To solve this problem, we first sort the endpoint set by coordinate (plus and minus infinity may be considered endpoints too, to simplify implementation details). The interval delimited by each pair of adjacent endpoints is assigned one leaf node in the segment tree, and a non-leaf node is associated with the union of the intervals at the children, as usual. When we add an interval to the tree, we increment the values (initially zero) stored at each of the nodes that would normally be selected if querying that interval (marked in yellow in the illustration); when we remove that interval, we decrement those values. To answer a query, we first locate (by binary search) the leaf node whose interval contains the query point, and then we add the counts stored at all nodes on the path from that leaf to the root. (In some sense, then, the natures of the query and update operations are exchanged.)

Retrieving the intervals themselves is not difficult; the count field in each node is replaced by a list of intervals stored at that node; an update consists of adding/removing intervals to/from lists, rather than incrementing/decrementing counts, and the query consists of outputting the contents of all lists encountered on the way from the leaf to the root, rather than the sum of the counters.

Extension to two or more dimensions

The segment tree data structure is not restricted to solving problems on one-dimensional arrays; in principle, it may be used on arrays of any dimension (time and space considerations, though, become more and more pressing in higher dimensions). Intervals are replaced by boxes. Hence, in a two-dimensional array, we might query the minimum element in a box, the Cartesian product of two intervals (for example, the set of vertices with row coordinate between 1 and 3, inclusive, and column coordinate between 2 and 5, inclusive).

For the two-dimensional segment tree, we start with a one-dimensional segment tree in which each leaf represents a row of the array and other nodes represent contiguous collections of rows.

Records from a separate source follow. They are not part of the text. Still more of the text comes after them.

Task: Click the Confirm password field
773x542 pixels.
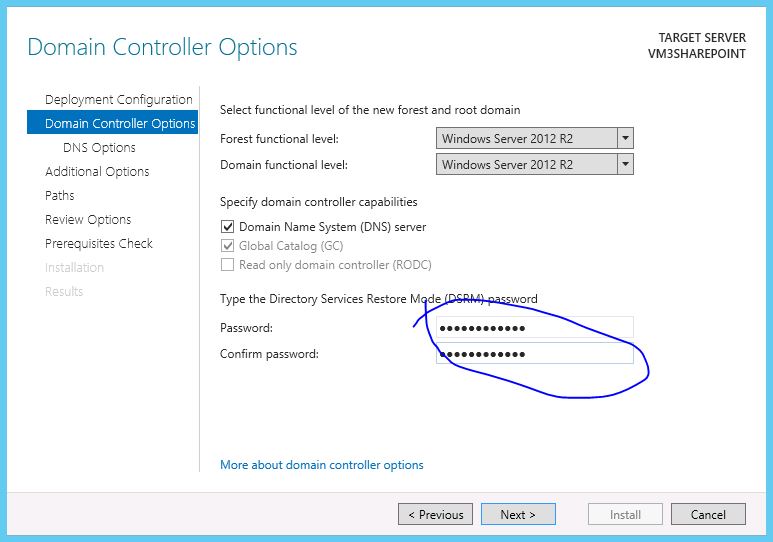Action: (534, 354)
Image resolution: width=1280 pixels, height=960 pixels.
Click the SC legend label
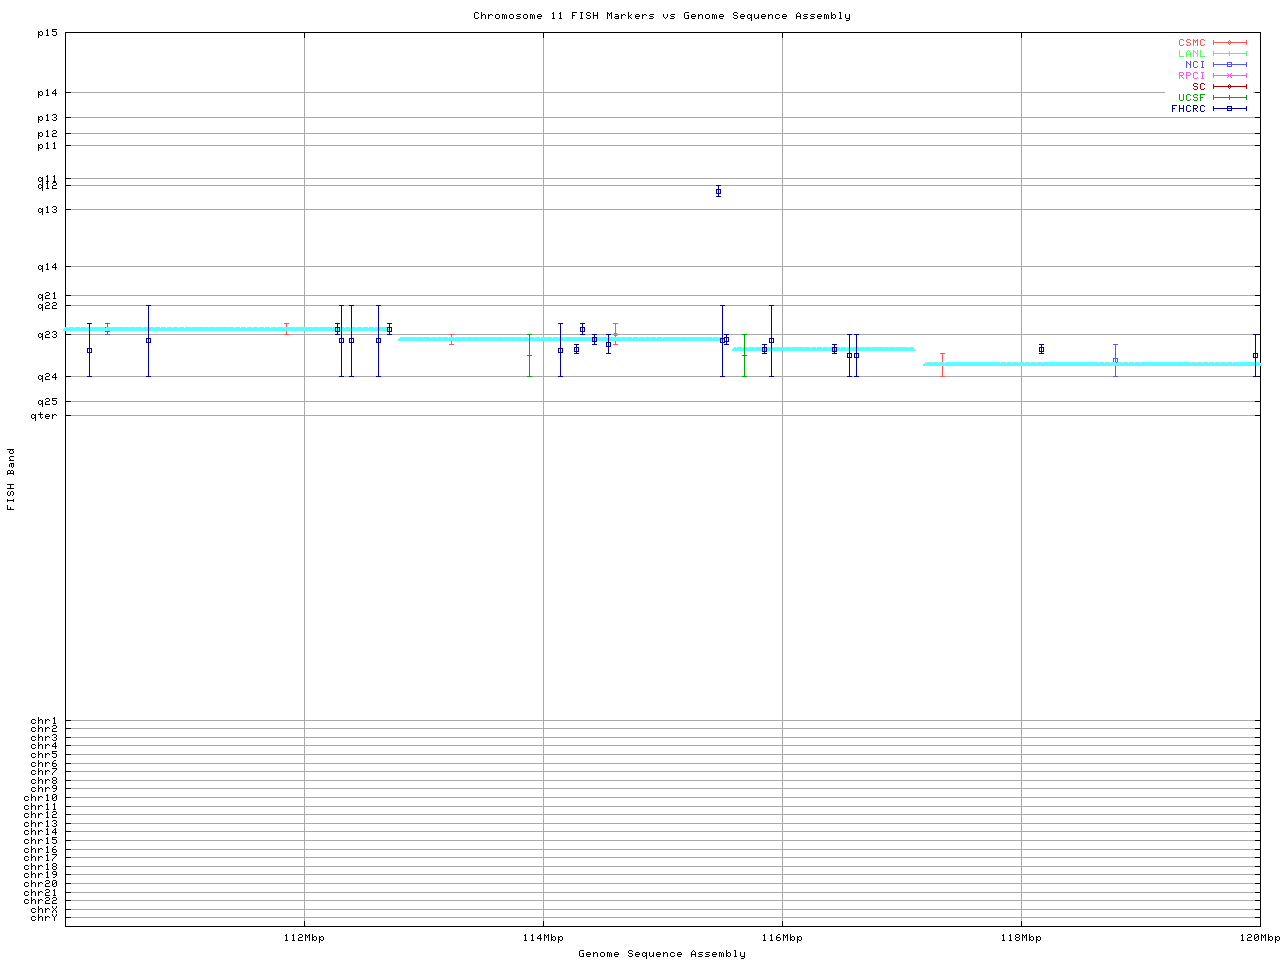pyautogui.click(x=1198, y=86)
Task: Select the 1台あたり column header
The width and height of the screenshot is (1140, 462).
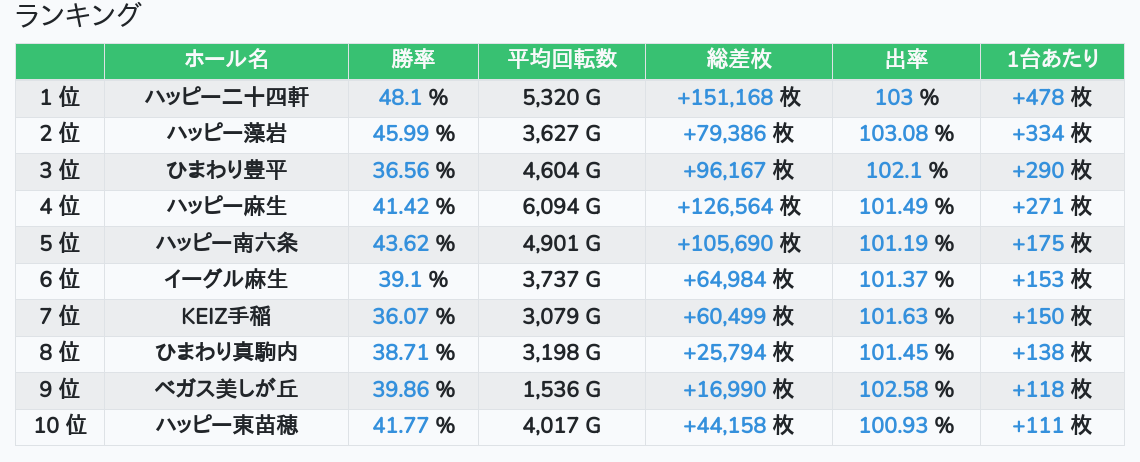Action: click(1053, 60)
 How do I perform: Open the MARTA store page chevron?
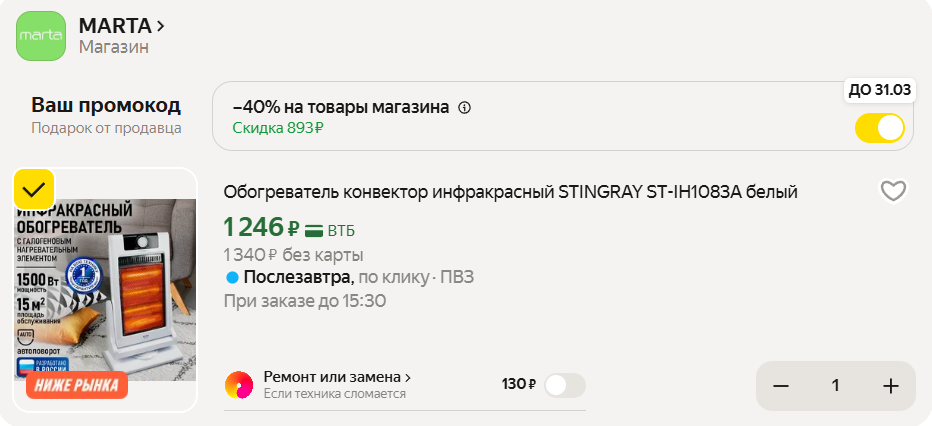[x=161, y=25]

Now, each node is itself a one-dimensional segment tree, in which a leaf node represents the intersection of a single column with the row set, and other nodes represent larger boxes, still contained within the row set. For example, a segment tree on a 4×4 array would have nodes for the row sets $[1,4], [1,2], [3,4], [1,1], [2,2], [3,3], [4,4]$, exactly as for a one-dimensional segment tree. The node for $[3,4]$, for example, would itself be a tree on the boxes $[3,4]\times[1,4], [3,4]\times[1,2], [3,4]\times[3,4], [3,4]\times[1,1], [3,4]\times[2,2], [3,4]\times[3,3], [3,4]\times[4,4]$.

The application of higher-dimensional segment trees to geometrical problems is more complex and is discussed in a separate article.

Lazy propagation

For certain types of segment trees, range updates are possible. Consider, for example, a variation in the range minimum query problem in which we can not only update individual elements but also request that every element in a given range be set to the same specified value. This would be known as a range update. Lazy propagation is a technique that allows range updates to be carried out with the same asymptotic time complexity, $\mathcal{O}(\lg N)$, as individual updates.

The technique works as follows: each node contains an additional lazy field, which will be used for temporary storage. When this field is not being used, its value will be set to $+\infty$. When updating a range, we select the same set of nodes that we would select if querying that range, and update their lazy fields to the desired value (that is, we set them to the new value if the new value is lower), except for leaf nodes, whose values are immediately set to the new value. When a query or update operation requires us to access a proper descendant of any node whose lazy field is set (i.e. not $+\infty$), we "push" the lazy field onto the two children: that is, we update the children's lazy fields according to the parent's and reset the parent's to $+\infty$. If, however, we access the node without accessing any of its proper descendants, and the lazy field is set, we simply use the value of the lazy field as the minimum for that node's associated interval.